DISCOS
Hildur Gudnadóttir
Without Sinking
· 27 Mai 2009 · 16:10 ·
Hildur Gudnadóttir
Without Sinking
2009
Touch


Sítios oficiais:
- Hildur Gudnadóttir
- Touch
Hildur Gudnadóttir
Without Sinking
2009
Touch


Sítios oficiais:
- Hildur Gudnadóttir
- Touch
Violoncelista islandesa condensa qualidades e deixa a sua marca num disco de paisagens mantidas em aberto.
Com uma regularidade exaustiva, “Lux Aeterna” tem servido, na última década, como acompanhamento musical para toda a variedade de trailers e spots televisivos. Começou por ser o mais sonante tema da banda-sonora de A Vida Não é um Sonho, composta por Clint Mansell e interpretada pelo Kronos Quartet, e chegou a acompanhar o trailer do segundo capítulo da saga O Senhor dos Anéis. Na prática, isso significa que “Lux Aeterna” conheceu propósito num filme de junkies e num outro de criaturas atraídas por um símbolo de forma suspeita. Não tenho a certeza, mas o Marinho Pinto em mim diz-me que a TVI terá também abusado de “Lux Aeterna” para promover reportagens de terceiro mundo.

Todo este paleio, em torno do tema que passou a ser pop pelo uso, serve para introduzir outro com potencial para sofrer uma transformação semelhante: embora mais discreto, “Into Warmer Air” é prenúncio dramático do fim que silencia o impressionante Without Sinking, disco centrado no violoncelo que confirma a instrumentista Hildur Gudnadóttir como figura a manter em quarentena de estima. Tal como “Lux Aeterna”, “Into Warmer Air” fura sensibilidades por ser determinado e eloquente no fatalismo que colhe ao violoncelo (eram vários os instrumentos de cordas, no caso do Kronos Quartet).

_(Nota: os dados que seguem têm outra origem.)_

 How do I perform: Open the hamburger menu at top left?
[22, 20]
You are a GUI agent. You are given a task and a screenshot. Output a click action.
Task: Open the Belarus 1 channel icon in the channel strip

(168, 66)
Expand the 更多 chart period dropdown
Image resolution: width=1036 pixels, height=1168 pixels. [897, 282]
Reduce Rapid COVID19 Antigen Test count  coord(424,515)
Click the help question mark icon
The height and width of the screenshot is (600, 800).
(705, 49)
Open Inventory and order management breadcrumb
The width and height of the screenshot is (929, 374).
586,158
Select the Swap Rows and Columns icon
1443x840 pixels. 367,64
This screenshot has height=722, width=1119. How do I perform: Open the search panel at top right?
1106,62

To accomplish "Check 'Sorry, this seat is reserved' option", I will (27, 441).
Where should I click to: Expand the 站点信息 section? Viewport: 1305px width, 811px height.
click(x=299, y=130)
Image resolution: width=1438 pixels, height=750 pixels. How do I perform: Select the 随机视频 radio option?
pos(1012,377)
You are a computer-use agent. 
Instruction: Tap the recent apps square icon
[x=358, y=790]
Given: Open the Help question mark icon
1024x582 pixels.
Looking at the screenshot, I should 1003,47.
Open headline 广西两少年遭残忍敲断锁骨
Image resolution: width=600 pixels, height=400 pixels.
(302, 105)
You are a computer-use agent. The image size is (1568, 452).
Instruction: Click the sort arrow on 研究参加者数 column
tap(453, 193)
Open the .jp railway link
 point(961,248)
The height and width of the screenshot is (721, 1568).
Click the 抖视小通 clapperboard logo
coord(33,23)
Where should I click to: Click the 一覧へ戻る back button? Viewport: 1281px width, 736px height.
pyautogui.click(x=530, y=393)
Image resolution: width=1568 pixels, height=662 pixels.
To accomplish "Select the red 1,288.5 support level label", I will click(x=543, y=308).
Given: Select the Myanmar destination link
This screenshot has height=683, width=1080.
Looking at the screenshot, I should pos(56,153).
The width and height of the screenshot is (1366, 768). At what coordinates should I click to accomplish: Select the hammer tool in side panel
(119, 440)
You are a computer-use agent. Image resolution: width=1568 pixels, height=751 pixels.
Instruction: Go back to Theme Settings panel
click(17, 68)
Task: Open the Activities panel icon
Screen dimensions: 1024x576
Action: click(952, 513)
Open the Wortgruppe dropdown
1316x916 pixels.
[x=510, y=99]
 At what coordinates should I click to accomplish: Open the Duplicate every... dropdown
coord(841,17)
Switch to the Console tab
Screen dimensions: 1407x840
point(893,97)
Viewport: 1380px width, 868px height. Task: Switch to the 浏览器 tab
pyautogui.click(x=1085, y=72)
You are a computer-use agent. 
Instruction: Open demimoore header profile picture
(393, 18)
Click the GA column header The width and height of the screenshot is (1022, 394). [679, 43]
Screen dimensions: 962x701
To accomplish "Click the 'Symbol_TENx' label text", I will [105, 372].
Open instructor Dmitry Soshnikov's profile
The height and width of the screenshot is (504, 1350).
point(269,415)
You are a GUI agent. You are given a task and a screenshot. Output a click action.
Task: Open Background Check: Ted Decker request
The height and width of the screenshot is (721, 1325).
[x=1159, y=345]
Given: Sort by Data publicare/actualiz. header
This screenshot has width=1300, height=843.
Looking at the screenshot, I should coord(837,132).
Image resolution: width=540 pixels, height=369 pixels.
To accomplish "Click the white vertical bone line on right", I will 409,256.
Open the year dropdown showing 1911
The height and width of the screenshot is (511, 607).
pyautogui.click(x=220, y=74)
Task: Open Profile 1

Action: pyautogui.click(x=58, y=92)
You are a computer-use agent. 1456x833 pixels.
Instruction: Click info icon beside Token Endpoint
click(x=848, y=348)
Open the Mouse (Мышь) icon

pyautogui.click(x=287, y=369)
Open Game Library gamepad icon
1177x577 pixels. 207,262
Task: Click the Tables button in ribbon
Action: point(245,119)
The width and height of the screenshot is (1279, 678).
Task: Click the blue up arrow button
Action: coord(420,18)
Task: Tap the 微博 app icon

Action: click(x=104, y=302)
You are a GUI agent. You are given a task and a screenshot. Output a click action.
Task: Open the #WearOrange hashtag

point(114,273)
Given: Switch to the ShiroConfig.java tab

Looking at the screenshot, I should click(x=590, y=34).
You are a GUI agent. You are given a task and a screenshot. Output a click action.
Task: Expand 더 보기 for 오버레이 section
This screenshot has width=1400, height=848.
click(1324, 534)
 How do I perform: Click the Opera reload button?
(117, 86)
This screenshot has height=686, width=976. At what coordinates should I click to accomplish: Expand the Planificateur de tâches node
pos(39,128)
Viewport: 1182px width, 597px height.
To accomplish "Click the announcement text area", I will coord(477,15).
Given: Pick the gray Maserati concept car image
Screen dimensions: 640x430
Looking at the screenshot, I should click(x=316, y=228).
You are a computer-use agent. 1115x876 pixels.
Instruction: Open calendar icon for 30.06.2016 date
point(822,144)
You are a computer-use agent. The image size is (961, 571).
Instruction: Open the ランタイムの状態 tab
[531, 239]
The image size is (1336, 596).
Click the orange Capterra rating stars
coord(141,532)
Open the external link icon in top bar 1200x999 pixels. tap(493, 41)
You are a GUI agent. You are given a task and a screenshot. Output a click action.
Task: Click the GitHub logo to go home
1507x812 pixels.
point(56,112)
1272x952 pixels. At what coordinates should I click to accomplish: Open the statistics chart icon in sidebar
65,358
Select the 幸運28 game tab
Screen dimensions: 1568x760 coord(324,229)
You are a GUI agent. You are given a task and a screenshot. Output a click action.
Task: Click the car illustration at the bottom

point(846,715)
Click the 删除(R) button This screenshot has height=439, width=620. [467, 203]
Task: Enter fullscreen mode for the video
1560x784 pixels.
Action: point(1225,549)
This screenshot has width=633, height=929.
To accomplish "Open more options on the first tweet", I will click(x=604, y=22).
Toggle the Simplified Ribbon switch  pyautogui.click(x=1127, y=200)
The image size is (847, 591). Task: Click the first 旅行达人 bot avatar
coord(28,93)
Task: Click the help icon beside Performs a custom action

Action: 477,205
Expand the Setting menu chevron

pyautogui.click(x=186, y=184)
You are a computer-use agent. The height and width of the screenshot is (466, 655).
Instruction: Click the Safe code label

Apesar de merecer todo o destaque, “Into Warner Air” nem sequer desequilibra Without Sinking: quando entra, na nona posição, polvilhado pelos órgãos do conterrâneo Jóhann Jóhannsson, era já firme a certeza de que estamos perante um álbum categoricamente personalizado, carregado de subtilezas, e tudo isto sem recorrer à automatização dos loops (o que lhe confere uma maior profundidade humana). Hildur Gudnadóttir é muito mais autónoma do que autómata.

Por acidente, o sotaque islandês muito facilmente transformaria as palavras Without Thinking em Without Sinking. Até por aí se pode perspectivar o disco. Without Sinking exige a rendição acima da razão, garante forma às paisagens mas resiste a povoá-las, desvia-se do óbvio sem nunca se afundar num mar de experimentalismo indecifrável. É uma das surpresas do ano que nos devolve à Islândia mais apreciável.